## Extrait de page
·····
Série « Le chemin spirituel dans le Dzogchèn »

Commencer le chemin du Dzogchèn

La grande paix naturelle 

Avant de s’engager dans un chemin, on aimerait savoir un peu de quoi il s’agit… La tradition nous dit que le chemin du Dzogchèn est un chemin de libération mais tant que nous ne l’avons pas vécu et expérimenté, il est difficile de l’appréhender. Difficile aussi de déterminer ce qu’est la Grande Perfection, qui par nature est totalement libre. Alors, par où commencer ?

Nous pourrions déjà dire que…

Le chemin du Dzogchèn n’est pas une voie qu’on emprunte et qui nous éloigne des autres voies, car il n’est pas exclusif. Le Dzogchèn est une manière de percevoir la réalité, directement.

Le chemin du Dzogchèn n’est pas une voie de renoncement. Il ne nous invite pas à ne plus éprouver de sensations, de pensées, d’émotions… Il nous invite à en percevoir leur nature réelle, dynamique de l’esprit.
·····
## Données fournies
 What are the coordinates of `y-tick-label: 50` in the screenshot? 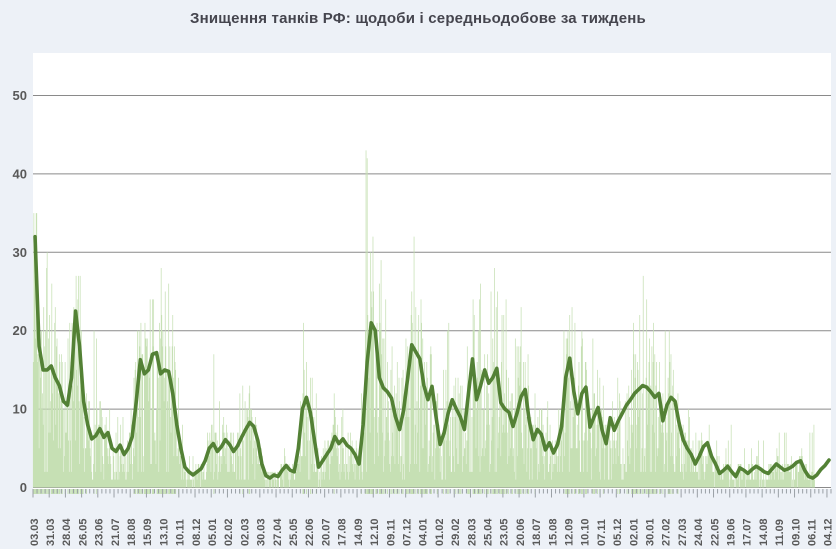 It's located at (20, 96).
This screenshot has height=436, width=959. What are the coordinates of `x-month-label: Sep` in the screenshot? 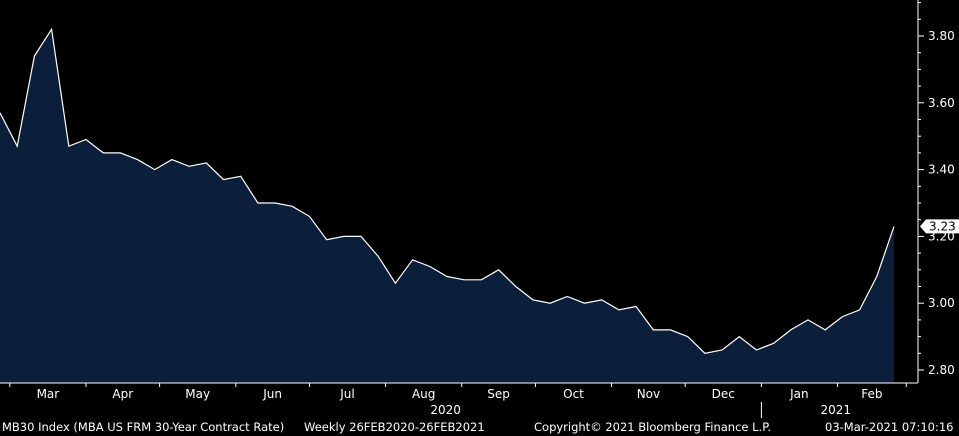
·····
## Consigne écrite 1
Affichez tel quel le passage de l'extrait sur le chemin du Dzogchèn qui va de « Le chemin du Dzogchèn n’est pas une voie qu’on » jusqu'à « la réalité, directement. ».
## Consigne écrite 2
Poursuivez l'extrait sur le chemin du Dzogchèn en reprenant juste après sa dernière phrase.
La liste n'a aucun lien avec l'extrait sur le chemin du Dzogchèn.

## Réponse écrite 1
Le chemin du Dzogchèn n’est pas une voie qu’on emprunte et qui nous éloigne des autres voies, car il n’est pas exclusif. Le Dzogchèn est une manière de percevoir la réalité, directement.

## Réponse écrite 2
Le chemin du Dzogchèn n’a pas besoin de conditions particulières. Il ne juge pas qu’une situation est bonne ou mauvaise. Il ne rejette rien, ni ne recherche rien. Il intègre tout.

Le chemin du Dzogchèn n’est pas un chemin intellectuel, même s’il est nécessaire d’étudier les textes. Il passe par l’expérience, qui nous permet de reconnaître notre véritable nature, l’état primordial, présent depuis l’origine.

Puisqu’il passe par l’expérience, le chemin du Dzogchèn n’est pas un chemin de croyance en quelque chose d’extérieur. Il nous invite à nous observer nous-même pour découvrir notre réelle condition. C’est un chemin de certitude.

““Où est le chemin du Dzogchèn ?”, nous demandons-nous, alors que celui-ci, tel une goutte de mercure, nous échappe dès que nous tentons de le saisir.”

Le chemin du Dzogchèn n’est pas un chemin qui démarre quelque part et qui finit quelque part. Il est dans l’instant, immédiat.

Immédiat, dans l’instant, sans début, ni fin, le chemin du Dzogchèn ne peut donc pas être ‘arpenté’… Connaissant son aspect illusoire, pourquoi cherche-t-on alors à le ‘commencer’ ?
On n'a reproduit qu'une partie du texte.